China Concerned Over Global Effect of New Greek Debt Crisis
China appears to be concerned that a new Greek Debt crisis could lead to a new global financial crisis and even collapse the Eurozone which would have a huge impact on China. These concerns are expressed in a commentary entitled "A Greek Crisis Could Impact China's Market" published in Global Times on Feb. 22, by Prof. Liang Haiming, chief economist of China Silk Road Valley Research Institute, a Guangzhou-based think tank. While his analysis might be flawed, he expresses real concern for the possibility of a major crisis, if not the collapse of the Eurozone, if the Europeans don't change their policies.
Liang writes that while everyone is preoccupied by President Donald Trump's Tweets, there are
"hidden dangers from Europe, especially regarding the Greek debt problem or even a fresh outbreak of Greece debt crisis, which could impact countries across the globe, including China."
After reviewing the unsustainability of the Greek debt which could reach 200% of GDP with zero chance of the collapsing Greek economy "growing" out of the crisis as Greece's creditors assert, he writes, "Greece's debt issue has become a major hazard for this year's global financial markets." Furthermore if countries decide to leave the Eurozone it
"would push the euro to the verge of collapse. Letting the euro fall to pieces would further hit international financial markets, including China."
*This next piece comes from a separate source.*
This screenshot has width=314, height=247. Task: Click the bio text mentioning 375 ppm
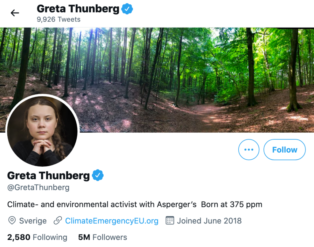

Liang fears the Europeans would deal with the crisis by
"introducing negative interest rates and quantitative easing, leaving the unresolved problems for Europe's next generation." Given the fact that QE has failed both in the U.S. and Japan, "the money-printing method in the EU would put the euro in a perilous state."
He also warned that if the Eurozone splits between Germany and the other northern countries and the south, or the countries in the south are forced to adopt their own currencies, it could also induce unforeseen "financial shocks into the global markets" which will affect China, as well as other nations.
"Hence we need to think and take precautions," he warns.